Davide Vagnati sta cercando di consegnare a mister Juric il giovane difensore del Cagliari Sebastian Walukiewicz e nell’operazione ha proposto Lyanco, ma dal direttore sportivo dei sardi, Capozucca, si è sentito chiedere Armando Izzo.

Armando Izzo pronto per riscattarsi. Il difensore del Torino ha raccontato la propria voglia di riscatto sia per quanto riguarda la stagione dei granata che per quanto riguarda la Nazionale italiana. Izzo non ha nascosto la propria delusione per essere stato escluso dal ct Roberto Mancini:

“Sì, vero. Vorrei riprendermi la Nazionale. Ho tantissima voglia. Mi ha fatto male non esserci agli Europei, ma ora lavoro tantissimo per partecipare al prossimo Mondiale.

Conosco molto bene mister Juric, spero di fare bene e di ripagare la sua fiducia. Juric e Gasperini sono due grandi allenatori, entrambi lavorano molto sull’intensità, sono simili in tutto e per tutto. Ripeto: con Giampaolo lo scorso anno non è stato facile adattarmi, ma oramai questo è il passato. Io guardo avanti.Si respira aria nuova nell’ambiente granata e in tutti c’è la convinzione di poter fare bene.

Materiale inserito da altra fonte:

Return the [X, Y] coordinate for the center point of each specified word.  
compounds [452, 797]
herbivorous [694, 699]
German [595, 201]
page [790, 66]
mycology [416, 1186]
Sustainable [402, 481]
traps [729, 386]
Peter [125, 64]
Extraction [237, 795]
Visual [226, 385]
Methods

Quest’anno c’è molta voglia, si è creato un gruppo tosto. Anche quando corriamo, lo facciamo a gruppi, siamo molto uniti e ci aiutiamo l’un l’altro. Tanti piccoli fatti lo dimostrano. Dopo gli allenamenti, per esempio, ci fermiamo di più a tavola, giochiamo alla play, cerchiamo di stare più assieme anche fuori dal campo e pure faticando ci divertiamo. Questo è un segnale importante.Io voglio fare una grande stagione sia a livello personale che di squadra. Così possiamo dare soddisfazioni ai tifosi. L’obiettivo della squadra? Chi lo può dire? Noi lavoriamo per crescere sotto tutti i punti di vista e ci siamo ripromessi, da adesso in poi, che dobbiamo giocare senza paura e a viso aperto contro tutto e tutti. I nostri tifosi non devono più soffrire, vogliamo regalare loro le soddisfazioni che meritano e che in questi ultimi due anni non siamo riusciti a dare”.

La fascia? Un onore, per me. Ma è di Andrea Belotti.”